BEGIN Input for this task

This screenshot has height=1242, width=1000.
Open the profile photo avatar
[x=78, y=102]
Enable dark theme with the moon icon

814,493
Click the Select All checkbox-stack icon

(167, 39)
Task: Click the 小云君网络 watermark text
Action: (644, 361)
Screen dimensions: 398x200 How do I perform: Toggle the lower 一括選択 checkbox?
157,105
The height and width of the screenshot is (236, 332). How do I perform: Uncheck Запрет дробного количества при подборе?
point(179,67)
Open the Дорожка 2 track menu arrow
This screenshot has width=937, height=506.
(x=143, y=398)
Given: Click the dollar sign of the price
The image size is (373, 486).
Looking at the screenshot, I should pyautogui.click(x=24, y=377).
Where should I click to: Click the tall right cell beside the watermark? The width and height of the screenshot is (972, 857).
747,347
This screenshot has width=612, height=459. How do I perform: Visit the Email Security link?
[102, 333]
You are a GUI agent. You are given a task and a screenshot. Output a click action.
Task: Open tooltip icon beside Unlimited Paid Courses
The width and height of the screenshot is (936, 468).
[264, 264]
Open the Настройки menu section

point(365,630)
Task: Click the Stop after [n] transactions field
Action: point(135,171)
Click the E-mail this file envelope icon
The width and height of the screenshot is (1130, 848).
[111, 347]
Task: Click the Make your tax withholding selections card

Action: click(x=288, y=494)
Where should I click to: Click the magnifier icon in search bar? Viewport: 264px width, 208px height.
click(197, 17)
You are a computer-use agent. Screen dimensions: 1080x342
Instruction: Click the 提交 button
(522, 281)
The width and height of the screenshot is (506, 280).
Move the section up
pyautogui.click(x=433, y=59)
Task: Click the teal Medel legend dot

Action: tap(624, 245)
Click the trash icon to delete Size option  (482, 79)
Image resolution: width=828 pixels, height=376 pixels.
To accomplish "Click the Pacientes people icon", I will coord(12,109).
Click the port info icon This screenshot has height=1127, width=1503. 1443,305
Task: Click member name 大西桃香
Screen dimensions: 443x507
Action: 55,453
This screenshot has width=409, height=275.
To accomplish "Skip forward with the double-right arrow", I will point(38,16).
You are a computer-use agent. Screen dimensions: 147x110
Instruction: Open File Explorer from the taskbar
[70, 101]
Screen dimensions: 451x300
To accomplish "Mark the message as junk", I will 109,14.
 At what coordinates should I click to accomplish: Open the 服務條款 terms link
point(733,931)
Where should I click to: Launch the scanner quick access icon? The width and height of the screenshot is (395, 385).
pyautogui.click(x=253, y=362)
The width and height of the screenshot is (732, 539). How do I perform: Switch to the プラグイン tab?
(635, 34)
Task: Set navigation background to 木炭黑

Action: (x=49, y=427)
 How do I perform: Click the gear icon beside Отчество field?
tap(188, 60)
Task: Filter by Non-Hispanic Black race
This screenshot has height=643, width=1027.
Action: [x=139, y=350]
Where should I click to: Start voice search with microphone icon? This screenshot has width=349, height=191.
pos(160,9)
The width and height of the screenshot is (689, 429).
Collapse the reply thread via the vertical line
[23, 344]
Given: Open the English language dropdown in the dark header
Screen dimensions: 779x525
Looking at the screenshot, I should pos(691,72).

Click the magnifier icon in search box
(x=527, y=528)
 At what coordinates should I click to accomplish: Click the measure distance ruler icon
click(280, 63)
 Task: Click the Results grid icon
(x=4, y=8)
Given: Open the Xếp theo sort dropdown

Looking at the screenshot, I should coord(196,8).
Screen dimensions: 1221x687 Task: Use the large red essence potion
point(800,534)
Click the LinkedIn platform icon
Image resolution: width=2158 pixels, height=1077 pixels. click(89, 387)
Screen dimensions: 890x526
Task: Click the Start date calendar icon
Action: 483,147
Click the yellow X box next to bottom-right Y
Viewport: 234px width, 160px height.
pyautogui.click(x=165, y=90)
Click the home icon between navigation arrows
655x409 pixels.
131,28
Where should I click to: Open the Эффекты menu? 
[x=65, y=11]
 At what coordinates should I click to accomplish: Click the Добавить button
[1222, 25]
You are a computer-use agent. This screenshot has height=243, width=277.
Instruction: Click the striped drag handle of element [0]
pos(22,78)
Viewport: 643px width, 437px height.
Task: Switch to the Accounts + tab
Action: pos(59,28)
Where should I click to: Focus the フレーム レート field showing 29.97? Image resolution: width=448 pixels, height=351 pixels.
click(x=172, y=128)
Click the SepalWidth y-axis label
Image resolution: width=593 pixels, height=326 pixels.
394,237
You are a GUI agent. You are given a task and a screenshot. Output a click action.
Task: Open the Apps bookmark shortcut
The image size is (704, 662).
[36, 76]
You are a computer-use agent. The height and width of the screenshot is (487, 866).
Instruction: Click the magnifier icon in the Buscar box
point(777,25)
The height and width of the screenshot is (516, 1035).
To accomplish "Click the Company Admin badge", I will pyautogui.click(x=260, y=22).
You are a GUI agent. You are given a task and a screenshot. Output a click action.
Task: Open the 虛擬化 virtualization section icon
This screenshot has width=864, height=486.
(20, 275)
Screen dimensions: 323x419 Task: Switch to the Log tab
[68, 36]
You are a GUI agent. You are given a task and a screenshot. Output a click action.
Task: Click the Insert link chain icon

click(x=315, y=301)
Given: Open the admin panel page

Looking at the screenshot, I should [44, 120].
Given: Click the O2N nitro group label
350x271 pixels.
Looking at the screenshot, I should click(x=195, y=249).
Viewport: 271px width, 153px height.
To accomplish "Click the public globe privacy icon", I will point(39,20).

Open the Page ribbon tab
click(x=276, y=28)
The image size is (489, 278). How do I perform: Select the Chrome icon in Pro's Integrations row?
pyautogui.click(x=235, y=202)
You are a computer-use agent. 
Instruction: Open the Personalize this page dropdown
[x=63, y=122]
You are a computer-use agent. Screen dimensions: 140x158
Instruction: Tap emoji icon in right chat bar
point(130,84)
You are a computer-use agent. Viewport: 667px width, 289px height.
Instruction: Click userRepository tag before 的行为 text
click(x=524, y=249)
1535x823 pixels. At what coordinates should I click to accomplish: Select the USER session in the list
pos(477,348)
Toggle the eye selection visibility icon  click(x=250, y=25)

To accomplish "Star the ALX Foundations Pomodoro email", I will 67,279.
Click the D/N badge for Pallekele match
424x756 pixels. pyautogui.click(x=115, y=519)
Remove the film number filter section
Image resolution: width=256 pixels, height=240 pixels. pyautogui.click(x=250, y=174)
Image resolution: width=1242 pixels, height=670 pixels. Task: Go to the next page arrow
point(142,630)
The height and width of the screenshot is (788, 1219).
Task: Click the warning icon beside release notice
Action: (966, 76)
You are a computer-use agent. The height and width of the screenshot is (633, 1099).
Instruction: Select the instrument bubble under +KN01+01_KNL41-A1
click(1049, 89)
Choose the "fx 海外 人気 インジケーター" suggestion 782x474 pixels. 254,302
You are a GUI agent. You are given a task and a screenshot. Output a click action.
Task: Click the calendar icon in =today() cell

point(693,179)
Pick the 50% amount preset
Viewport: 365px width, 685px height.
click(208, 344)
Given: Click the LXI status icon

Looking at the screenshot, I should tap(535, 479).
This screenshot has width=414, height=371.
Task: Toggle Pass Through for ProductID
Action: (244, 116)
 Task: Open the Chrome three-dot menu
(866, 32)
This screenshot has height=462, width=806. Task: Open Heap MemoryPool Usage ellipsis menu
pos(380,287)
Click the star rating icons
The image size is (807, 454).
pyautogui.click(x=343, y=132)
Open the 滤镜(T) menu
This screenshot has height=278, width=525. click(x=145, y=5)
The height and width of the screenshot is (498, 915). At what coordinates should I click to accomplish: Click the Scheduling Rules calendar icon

END Input for this task

# [Written request]
Transcribe the part of the data that opens with the line containing "Toggle the eye" and closes with the line containing "Action: (966, 76)", reproducing every line without any change.

# [In response]
Toggle the eye selection visibility icon  click(x=250, y=25)

To accomplish "Star the ALX Foundations Pomodoro email", I will 67,279.
Click the D/N badge for Pallekele match
424x756 pixels. pyautogui.click(x=115, y=519)
Remove the film number filter section
Image resolution: width=256 pixels, height=240 pixels. pyautogui.click(x=250, y=174)
Image resolution: width=1242 pixels, height=670 pixels. Task: Go to the next page arrow
point(142,630)
The height and width of the screenshot is (788, 1219).
Task: Click the warning icon beside release notice
Action: (966, 76)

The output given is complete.